*** Opening Data records ***

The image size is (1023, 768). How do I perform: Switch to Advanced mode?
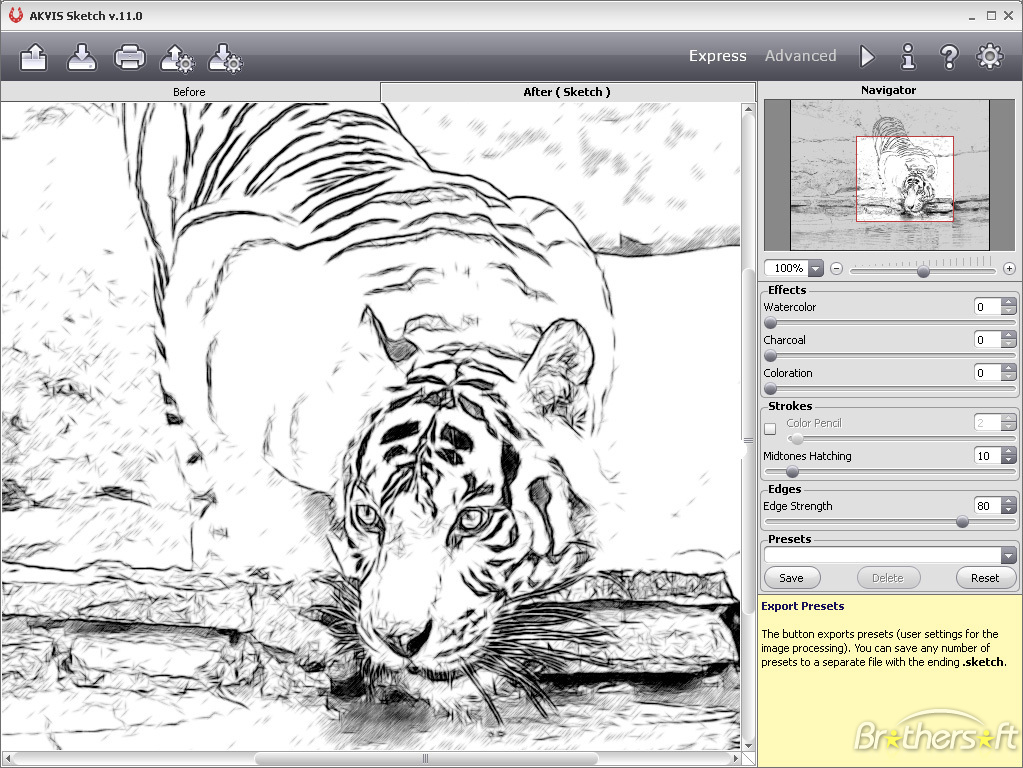[800, 56]
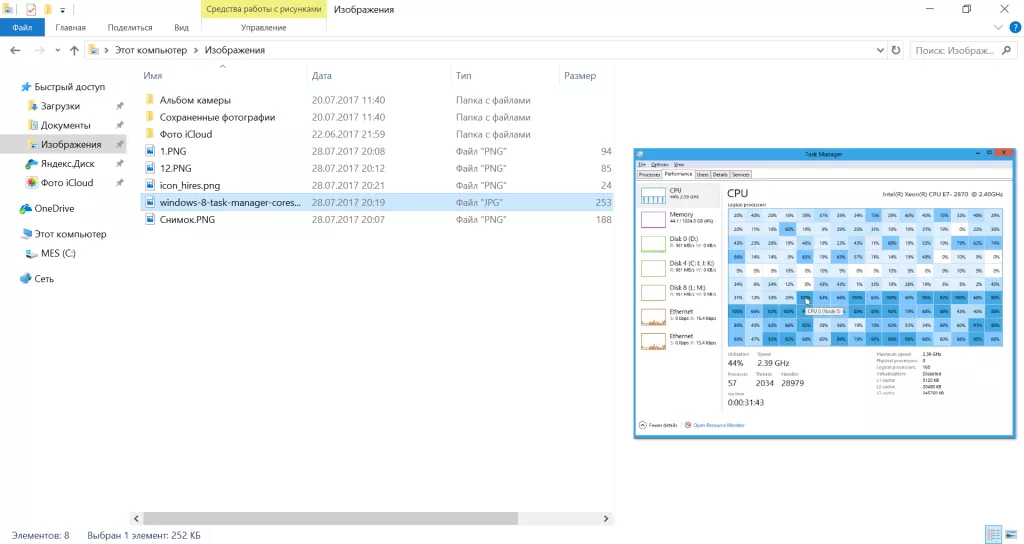Expand the ribbon with the chevron
This screenshot has width=1024, height=544.
[x=996, y=28]
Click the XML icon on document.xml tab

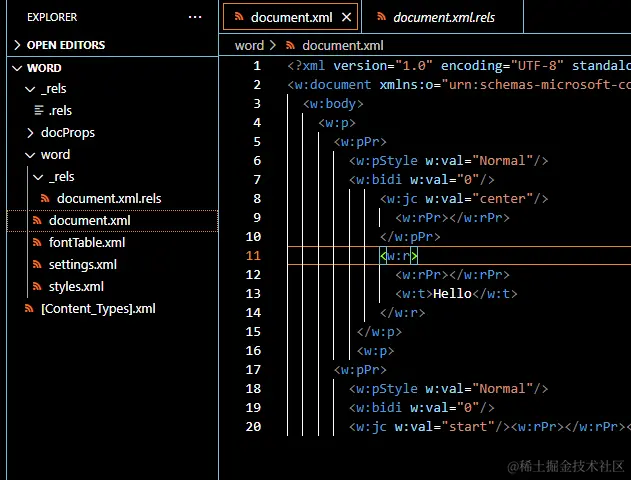click(x=237, y=17)
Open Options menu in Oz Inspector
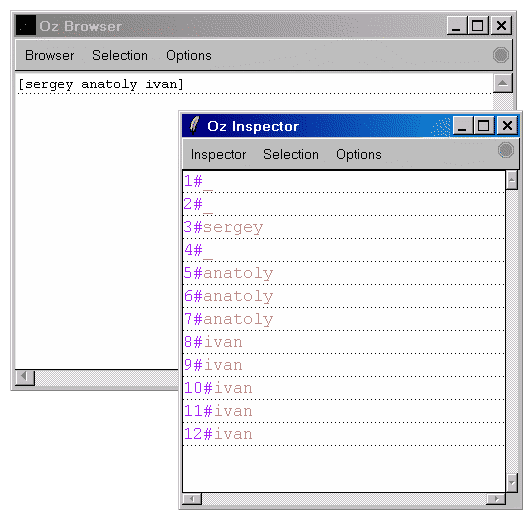529x515 pixels. [359, 154]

*** Closing Data records ***

Write out every entry above exactly, minus the pictures.

### Solution for this exercise
The image size is (1023, 768). How do I perform: Switch to Advanced mode?
[800, 56]
Expand the ribbon with the chevron
This screenshot has width=1024, height=544.
[x=996, y=28]
Click the XML icon on document.xml tab

click(x=237, y=17)
Open Options menu in Oz Inspector
529x515 pixels. [359, 154]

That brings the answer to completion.